Discussion in 'Memorials & Cemeteries' started by Kyt, Mar 15, 2009.
Mary Thomas: former internee of the Japanese and author | Times Online Obituary
She was some kind of lady ... very special !! ... I bought her book a few years ago ..... !!
RIP Mary Thomas
There's a movie called *Paradise Road*about imprisoned women in a Japanese camp during ww2. Mary Thomas story base on that movie or did she spent time in that camp?I did not know anything about this lady until now.
God bless her soul R.I.P.
I remember Paradise Road, Heidi. Didn't it have Glenn Close, Cate Blanchett, Julianna Marguiles and other classy ladies in it? I think they were on Sumatra or thereabouts whereas Mary Thomas was mostly imprisoned in Changi. Perhaps them movie makers referenced some of her experiences?
A brave lady. RIP.
Yes that's the movie! It may have had some of her story base in to the movie.Maybe that's were they had some of the idea from Mary Thomas accounts.
Women and japanese camps made me think of this movie and i just thought Mary Thomas may have been involed,but obviously not.
Mary's quotes and her book are mentioned in this book quite a number of times.
The Internment of Western Civilians ... - Google Book Search
Paradise Road - Wikipedia, the free encyclopedia
Oh Gosh, i was right and never knew it:clapping:I am in great shock here.Very rearly i am right on anything:becky:
Thanks for the link.
I was privileged to look after her and her brother at her little cottage in Catbrook, Monmouthshire. She lived alone and her brother would vist most weekends, but he was not in the best of health either.
She was a very humble and sweet lady. Despite her sight problems she coped well. She was lovely to talk to and it was quite rivetting to listen to her stories, she was very against the establishment and was always in total support of the working man. After listening to her stories about internment I was amazed at her matter of fact way of telling it.
I can imagine she was quite a lady at Oxford and must have been one of the great defenders of womens rights. Even at 100 in a nursing home she was quite lucid about her lifes experiences.

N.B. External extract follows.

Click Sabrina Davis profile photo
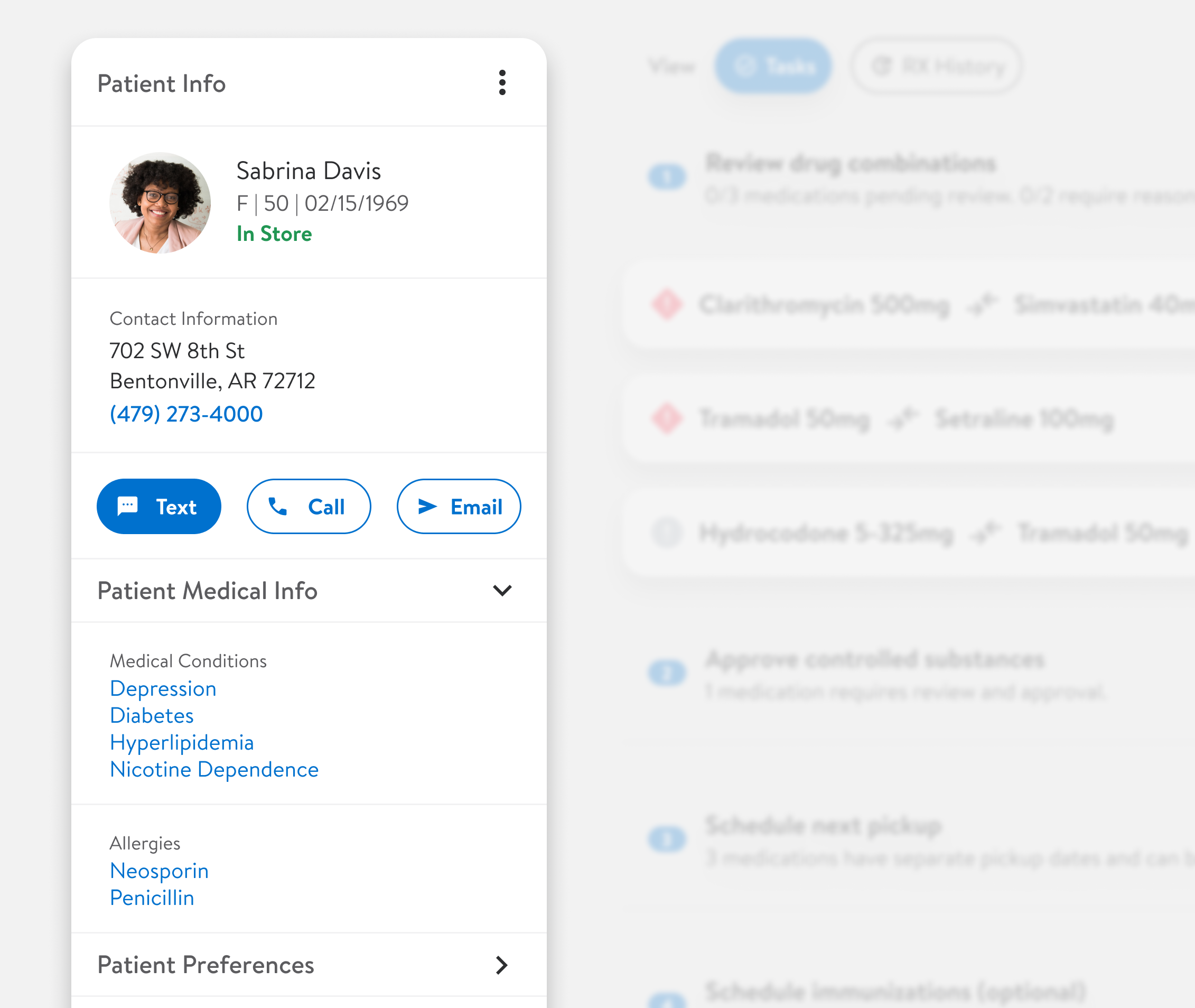tap(160, 203)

welcome to the forum balloon. Can you tell us some stories about the lady herself?
She lived in a small cottage down a rough country track and kept a lovely little garden. As time went on she was not able to tend it as he would have liked and the local school used to send some schoolboys up to help her out. If they were of the age when they were doing the history of WWII she would make them a drink and ensure that she gave them an enthralling history lesson about the Japanese and what took place. It was quite a sobering experience for these kids. She kept herself to herself and the only regular vistor she had was her brother who she loved dearly. It is interesting but many of the people living around her did not know much about her life unless they went to see her.
One local lad was killed by the Japs in Burma when they overran the hospital in which he was being nursed, she was very comforting to the family who still feel the pain and horror of what took place.
May I add my twopennyworth to your spotlighting story of this brave woman.
Takes me back to the days of the TV series "Kendo", whose writers must have drawn some of the episodes from.
She did act as an adviser to the series and was determined that it portray what took place but some of the stories were designed to to let people use their imagination as frank scenes of brutality were not for mainstream viewing in those days.